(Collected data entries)

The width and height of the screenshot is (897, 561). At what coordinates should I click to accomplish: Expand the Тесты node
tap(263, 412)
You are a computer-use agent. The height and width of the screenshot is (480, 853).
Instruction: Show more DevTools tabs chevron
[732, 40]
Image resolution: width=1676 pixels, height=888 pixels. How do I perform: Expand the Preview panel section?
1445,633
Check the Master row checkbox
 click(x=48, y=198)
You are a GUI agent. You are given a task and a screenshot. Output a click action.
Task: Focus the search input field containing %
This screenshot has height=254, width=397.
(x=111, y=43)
* * *
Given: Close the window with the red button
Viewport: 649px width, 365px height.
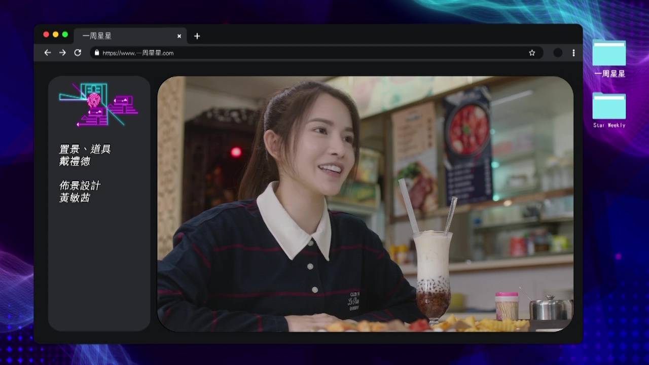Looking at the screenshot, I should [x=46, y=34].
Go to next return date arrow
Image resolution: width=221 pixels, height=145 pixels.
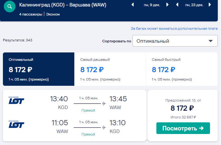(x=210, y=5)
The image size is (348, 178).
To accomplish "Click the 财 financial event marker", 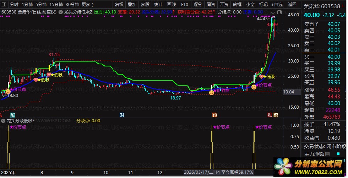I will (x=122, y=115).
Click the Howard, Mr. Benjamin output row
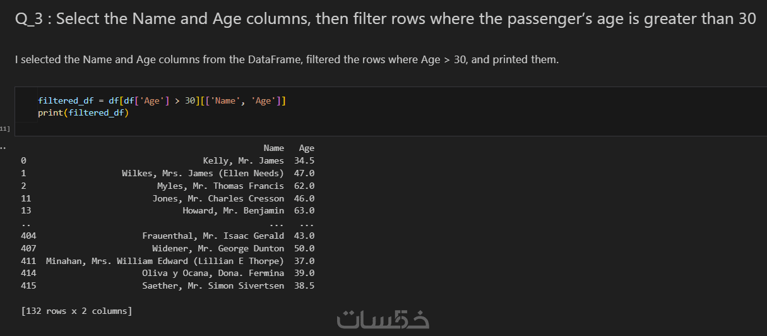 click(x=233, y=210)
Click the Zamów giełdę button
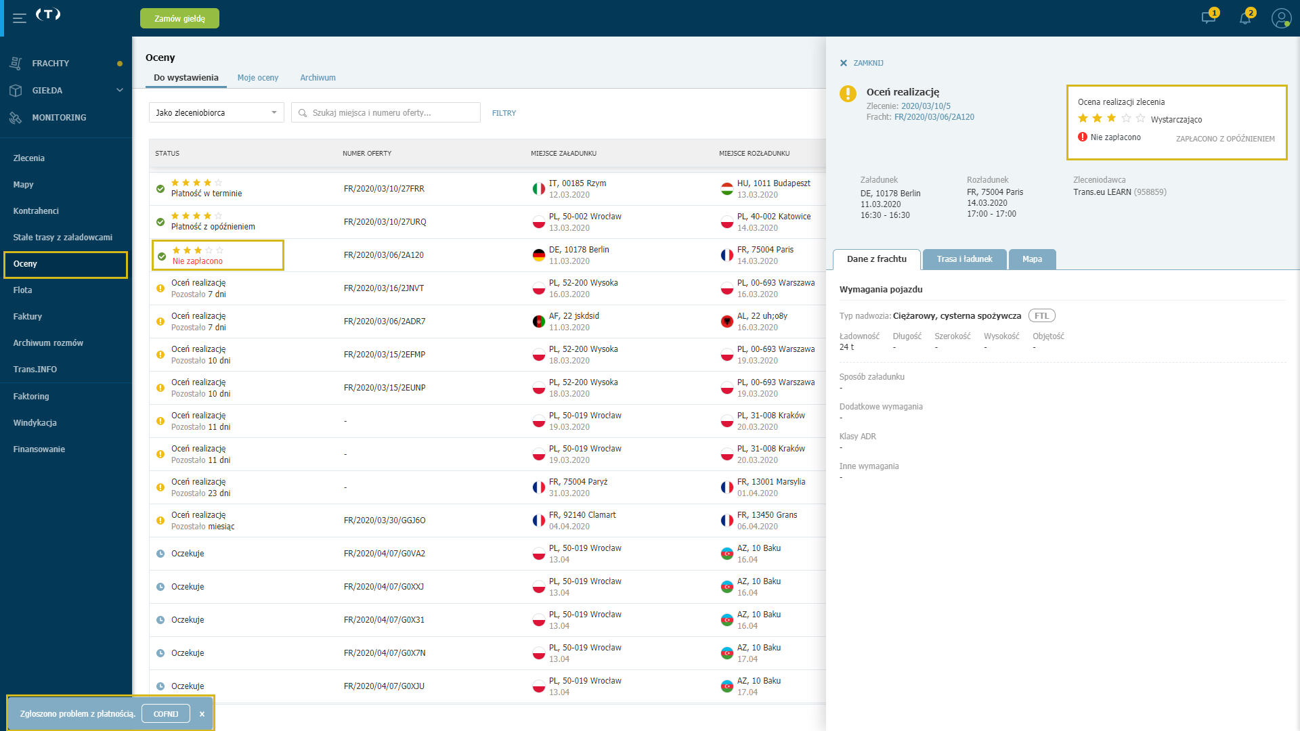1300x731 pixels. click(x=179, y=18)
==
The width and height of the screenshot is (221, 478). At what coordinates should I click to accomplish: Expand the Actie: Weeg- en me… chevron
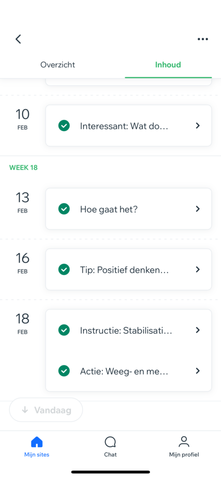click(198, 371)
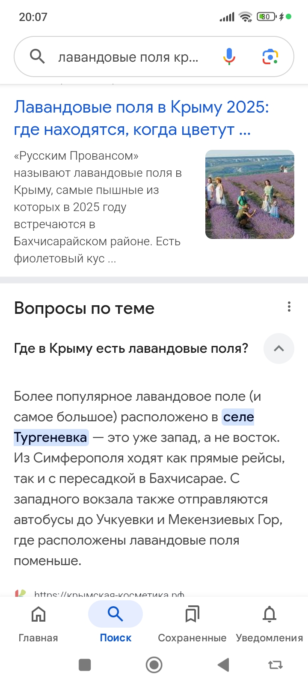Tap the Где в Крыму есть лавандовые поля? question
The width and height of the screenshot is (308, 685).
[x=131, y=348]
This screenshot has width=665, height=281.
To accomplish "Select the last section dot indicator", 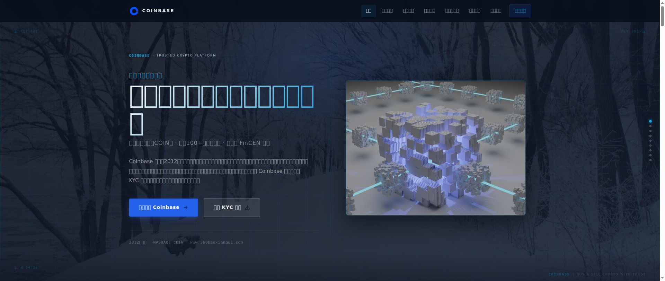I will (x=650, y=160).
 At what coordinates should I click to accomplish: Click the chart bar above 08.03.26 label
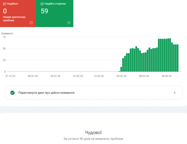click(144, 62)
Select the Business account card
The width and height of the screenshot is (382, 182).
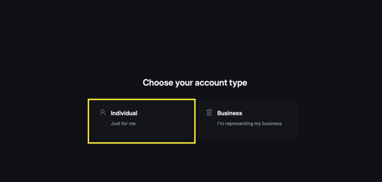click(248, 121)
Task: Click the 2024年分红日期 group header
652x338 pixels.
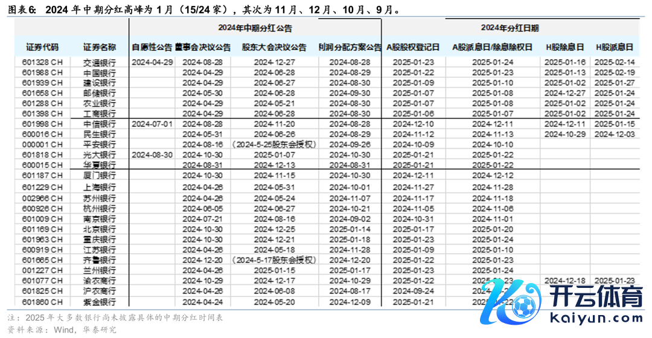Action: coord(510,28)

» **What is being asked**: The lines holding the word "agent" are the answer. Pull them out of the records and copy them.

» **Task answer**:
You are a computer-use agent. The height and width of the screenshot is (480, 853).
You are a GUI agent. You are given a task and a screenshot. Output a click action.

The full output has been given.